Work to be completed —
Print the lines below exactly, beginning with the one that contains "315-475-0011 (88, 2365)" and stopping after the last line.

Dataset entries —
★ ★ ★

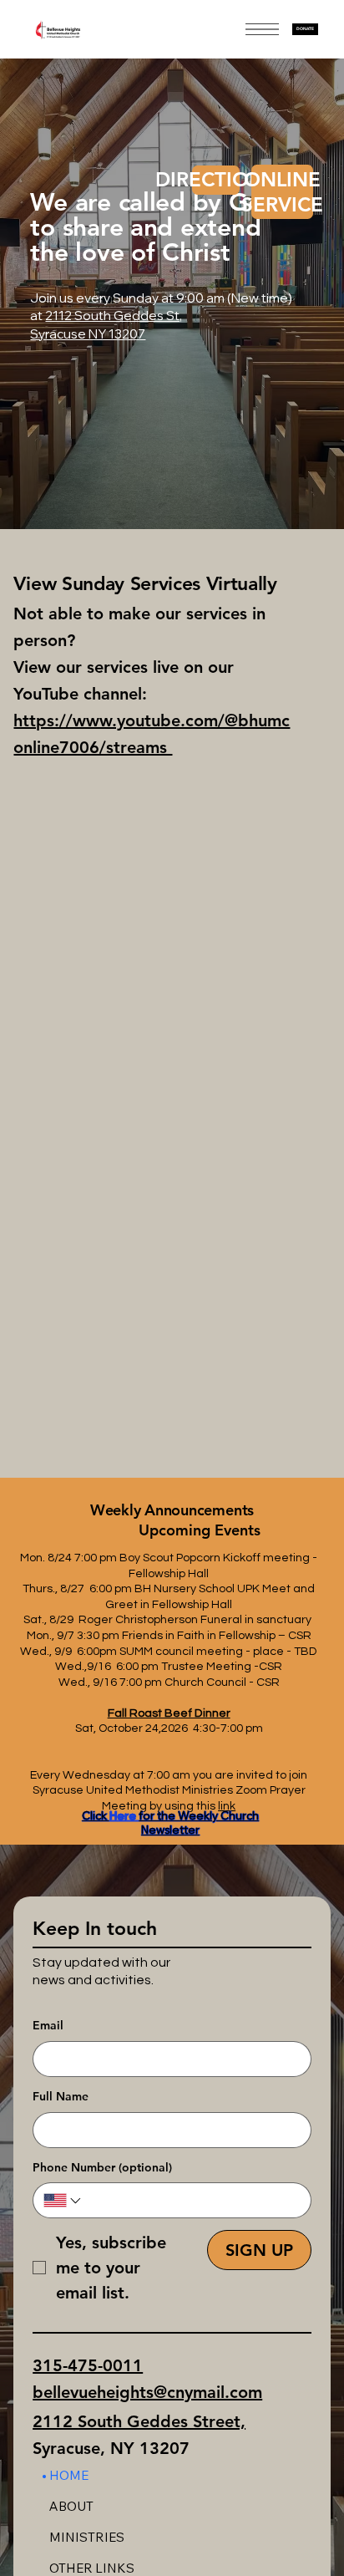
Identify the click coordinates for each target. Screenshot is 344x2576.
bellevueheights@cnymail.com (147, 2392)
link (226, 1806)
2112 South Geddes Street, (139, 2421)
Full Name (61, 2096)
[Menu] (262, 29)
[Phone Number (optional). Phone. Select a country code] (63, 2200)
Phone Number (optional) (102, 2167)
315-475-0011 (88, 2365)
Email (48, 2025)
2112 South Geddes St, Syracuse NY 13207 (106, 324)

★ ★ ★

Finished task —
315-475-0011 (88, 2365)
Email (48, 2025)
2112 South Geddes St, Syracuse NY 13207 (106, 324)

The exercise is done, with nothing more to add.